By Brook Sabin
New figures obtained by 3 News reveal more than half of all calls to 111 aren't genuine emergencies.
Many of them are being made by accident or even by children, frustrating essential services.
In extreme cases, one person rang to get a cockroach removed. Another wanted urgent repairs to a wedding dress.
More than two-million calls are made to 111 each year.
When a call to 111 is first made, it goes to a Telecom operator.
But 1.1 million made to the operator each year aren't genuine emergencies.
“It's people having phones in their handbags, kids playing on their phone, customers hanging up,” says Tania Shackleton of Telecom. “They're the main reasons.”
When the seemingly genuine calls are passed onto emergency services, the non-emergencies continue.
Police regularly have people asking for directions, to remove bugs.
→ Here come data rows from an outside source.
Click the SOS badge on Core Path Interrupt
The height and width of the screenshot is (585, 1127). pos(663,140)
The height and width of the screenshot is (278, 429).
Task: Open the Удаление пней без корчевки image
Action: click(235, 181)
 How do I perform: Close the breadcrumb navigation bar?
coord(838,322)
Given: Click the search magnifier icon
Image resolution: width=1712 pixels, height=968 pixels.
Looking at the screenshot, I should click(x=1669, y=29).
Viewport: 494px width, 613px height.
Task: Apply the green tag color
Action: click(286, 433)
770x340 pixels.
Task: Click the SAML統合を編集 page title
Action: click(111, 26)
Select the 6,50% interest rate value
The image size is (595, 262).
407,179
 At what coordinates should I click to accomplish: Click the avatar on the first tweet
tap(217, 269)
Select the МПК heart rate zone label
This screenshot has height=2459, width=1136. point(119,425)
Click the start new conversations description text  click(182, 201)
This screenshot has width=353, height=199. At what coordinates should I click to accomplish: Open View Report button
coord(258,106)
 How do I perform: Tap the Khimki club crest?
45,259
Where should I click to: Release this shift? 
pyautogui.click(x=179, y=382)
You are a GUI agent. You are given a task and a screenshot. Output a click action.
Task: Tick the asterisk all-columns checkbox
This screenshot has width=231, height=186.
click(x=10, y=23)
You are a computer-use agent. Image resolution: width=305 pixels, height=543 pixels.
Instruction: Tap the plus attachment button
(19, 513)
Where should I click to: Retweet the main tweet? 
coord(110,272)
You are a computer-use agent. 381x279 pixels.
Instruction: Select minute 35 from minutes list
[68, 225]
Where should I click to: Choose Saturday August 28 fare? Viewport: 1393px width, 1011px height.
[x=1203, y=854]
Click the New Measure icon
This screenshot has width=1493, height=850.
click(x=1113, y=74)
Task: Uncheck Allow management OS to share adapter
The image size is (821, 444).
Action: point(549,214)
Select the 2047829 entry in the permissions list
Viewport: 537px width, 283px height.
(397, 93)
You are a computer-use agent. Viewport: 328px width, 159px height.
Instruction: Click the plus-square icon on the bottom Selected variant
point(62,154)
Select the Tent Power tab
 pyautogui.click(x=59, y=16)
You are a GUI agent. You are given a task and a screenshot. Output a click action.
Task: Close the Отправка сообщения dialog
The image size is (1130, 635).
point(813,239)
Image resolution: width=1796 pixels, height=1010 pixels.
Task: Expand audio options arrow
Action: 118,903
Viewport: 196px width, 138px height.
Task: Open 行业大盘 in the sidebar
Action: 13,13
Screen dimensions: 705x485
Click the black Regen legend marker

They've even had one women ask for urgent repairs to a wedding dress.
Today a person called in from overseas wanting to know if they could bring a knife into the country.
A number are also pranks.
“We actually send officers around to visit people in their homes and advise them on the consequences of continually making those prank calls,” says police communications centre national manager superintendent Andy McGregor.
The ambulance service also gets prank calls.
“If we can't work out it is a prank call, we actually have to send around an ambulance,” says St John ambulance operations director Michael Brooks. “We can't risk that. That's when we get an ambulance turn out and find out it's some kids playing or there's a phone off the hook at the phone booth.”
The plea from emergency services is to keep 111 for genuine emergencies.
Those who repeatedly ignore that risk prosecution.